Nutritional supplementation is essential for life following both procedures, though requirements are more extensive after gastric bypass. In line with BOMSS guidance, standard supplementation typically includes:

  • A complete multivitamin and mineral supplement (containing zinc, copper, and selenium)

  • Vitamin B12: after RYGB, intramuscular (IM) injection every three months is the standard UK approach, as oral or sublingual absorption may be unreliable; after sleeve gastrectomy, oral or sublingual preparations may be appropriate depending on individual monitoring results

  • Calcium and vitamin D (as separate supplements, not combined with iron)

  • Iron (particularly important for pre-menopausal women and those with anaemia)

  • Thiamine (vitamin B1): should be supplemented promptly if persistent vomiting occurs, and urgent medical review sought, to prevent Wernicke's encephalopathy

Additional supplementation (e.g., copper, selenium) may be required after RYGB based on blood test results.

Regular blood tests should be arranged through the GP or bariatric team — typically at 3, 6, and 12 months post-surgery, then annually. Tests should include: full blood count (FBC), ferritin, vitamin B12, folate, vitamin D, calcium, parathyroid hormone (PTH), urea and electrolytes (U&E), liver function tests (LFTs), and — particularly after RYGB — zinc, copper, selenium, and thiamine.
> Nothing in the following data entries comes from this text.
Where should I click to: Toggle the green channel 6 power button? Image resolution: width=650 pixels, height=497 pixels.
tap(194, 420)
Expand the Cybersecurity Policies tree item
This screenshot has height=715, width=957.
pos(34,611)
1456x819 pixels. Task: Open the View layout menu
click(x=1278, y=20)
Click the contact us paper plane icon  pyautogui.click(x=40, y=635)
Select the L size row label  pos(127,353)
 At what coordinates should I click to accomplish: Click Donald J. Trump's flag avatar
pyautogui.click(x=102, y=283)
Patients should contact their GP or bariatric team promptly if they experience persistent vomiting, hair loss, fatigue, numbness or tingling, visual changes, or mood changes, as these may indicate nutritional deficiencies requiring urgent assessment.

Contraception and pregnancy: patients are advised to use effective contraception and avoid pregnancy for at least 12–18 months after surgery. Those planning a pregnancy should inform their bariatric team and be referred for specialist obstetric input and enhanced nutritional monitoring.

Psychological support, peer support groups, and access to a specialist dietitian remain important components of long-term aftercare. Many NHS bariatric centres offer structured follow-up programmes, and patients are encouraged to engage with these services to maximise and maintain their surgical outcomes. Further information is available from NHS UK and BOMSS patient resources.

Frequently Asked Questions

Is gastric bypass better than sleeve gastrectomy for type 2 diabetes?

Gastric bypass generally achieves higher rates of type 2 diabetes remission than sleeve gastrectomy, particularly in people with shorter disease duration who are not yet insulin-dependent. The additional hormonal and metabolic effects of intestinal rerouting are thought to contribute to this advantage, independent of weight loss alone.

Can I have bariatric surgery on the NHS, and how do I get referred?

NHS bariatric surgery in England is available to those with a BMI of 40 kg/m² or above, or 35–39.9 kg/m² with a significant obesity-related comorbidity, after non-surgical measures have been tried, in line with NICE guideline CG189. Referral typically begins with your GP, who may refer you to a tier 3 specialist weight management service before surgical assessment.

What nutritional supplements do I need to take after bariatric surgery?

Lifelong nutritional supplementation is essential after both procedures and includes a complete multivitamin and mineral supplement, vitamin B12, calcium, vitamin D, and iron. Requirements are more extensive after gastric bypass, where intramuscular vitamin B12 injections every three months are standard UK practice, and additional monitoring for zinc, copper, and selenium is recommended.